Add up all of your expenses that you would consider a “need,” which includes your monthly savings amount, rent, car payment, cable and internet bill, food, etc. (By including your savings amount in your need category, you create an automatic savings plan.) Subtract that total from your income, and what is left over is your free cash flow.
The remaining money is the amount you have at your disposal for your “want” expenses. At the very least, make sure you are not spending more than that. At the end of the month, if you still have money left over, stick it in your savings or investment account. This removes the temptation to spend it and lets you start the next month fresh again. If you consistently have money left over, increase your savings amount.
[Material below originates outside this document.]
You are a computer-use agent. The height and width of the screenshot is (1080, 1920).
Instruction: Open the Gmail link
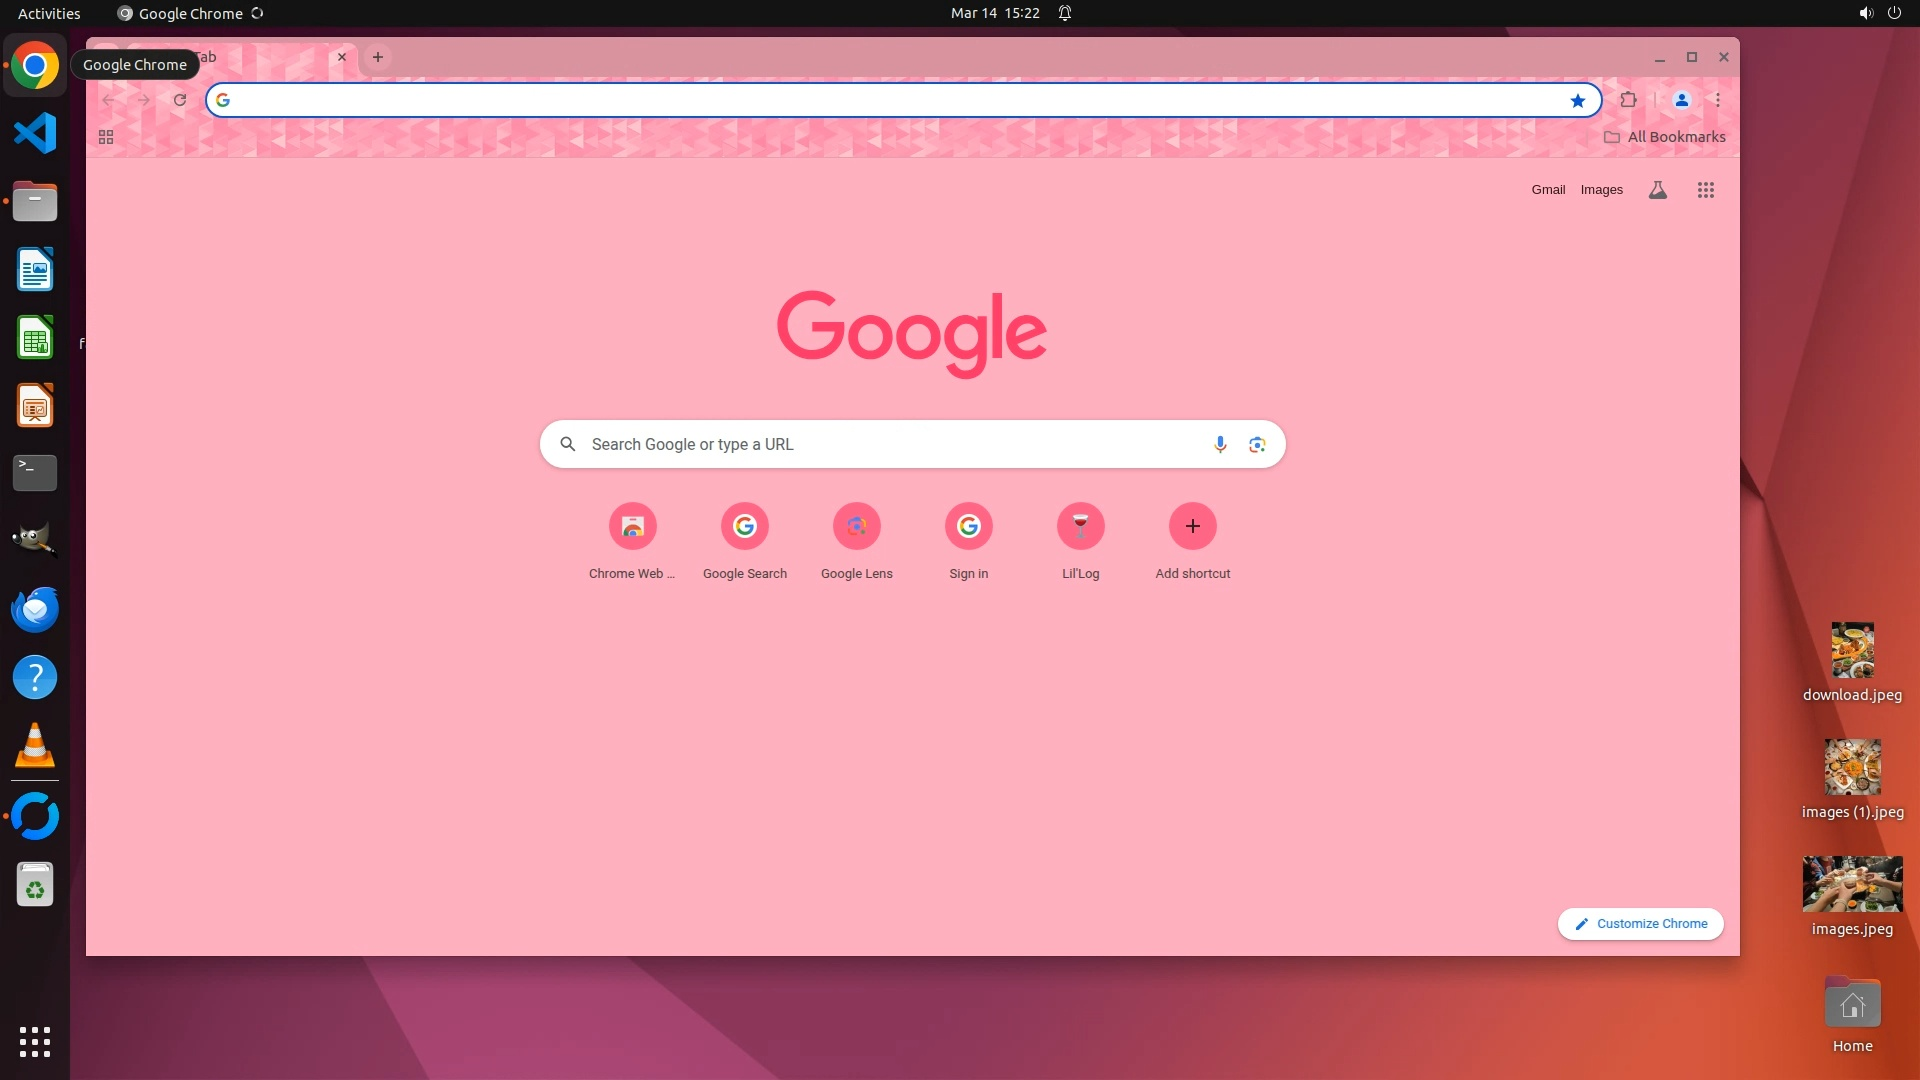click(x=1548, y=190)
Spend less than you earn. Creating a simple budget will show you how much money you are bringing in and help you realize your monthly spending. The bottom line is you cannot expect to have money left over for retirement if you are currently spending more than you take in. A lot of people think they know what they’re spending every month, but when they go through a process of saving their receipts and recording their expenses, they’re surprised at what they learn. For at least three months, keep track of all spending. Note necessary costs like groceries, as well as gifts, eating out and savings. Record everything. It’s important to know not only what you spend, but what you spend it on.
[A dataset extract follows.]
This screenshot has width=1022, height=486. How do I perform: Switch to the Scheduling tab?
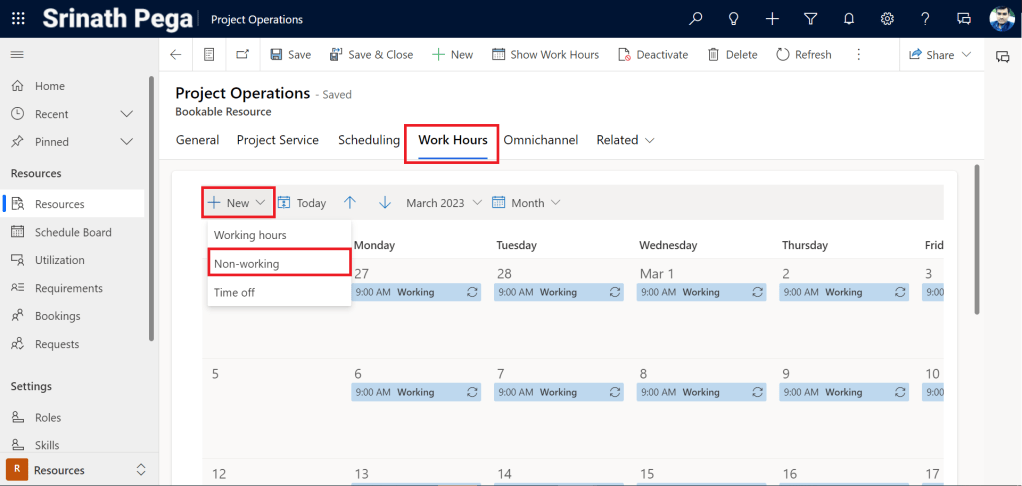[x=368, y=140]
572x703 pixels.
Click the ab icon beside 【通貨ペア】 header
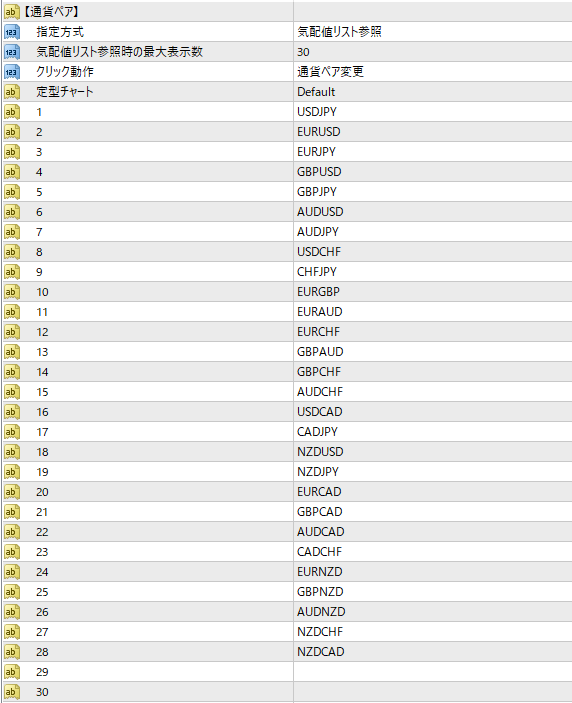(x=12, y=12)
If you already have these good financial habits, that’s great. If not, the best time to start developing them is now. Everyone will have their own goals and needs, and, unfortunately, not all of those can be satisfied at the same time. You’ll have to prioritize your goals, but once you do, you can start building healthy habits that will allow you to reach them. Separating your needs from your wants, saving early and often, taking advantage of tax-favored retirement savings plans, and investing now can help you build a solid financial foundation and get you where you want to go.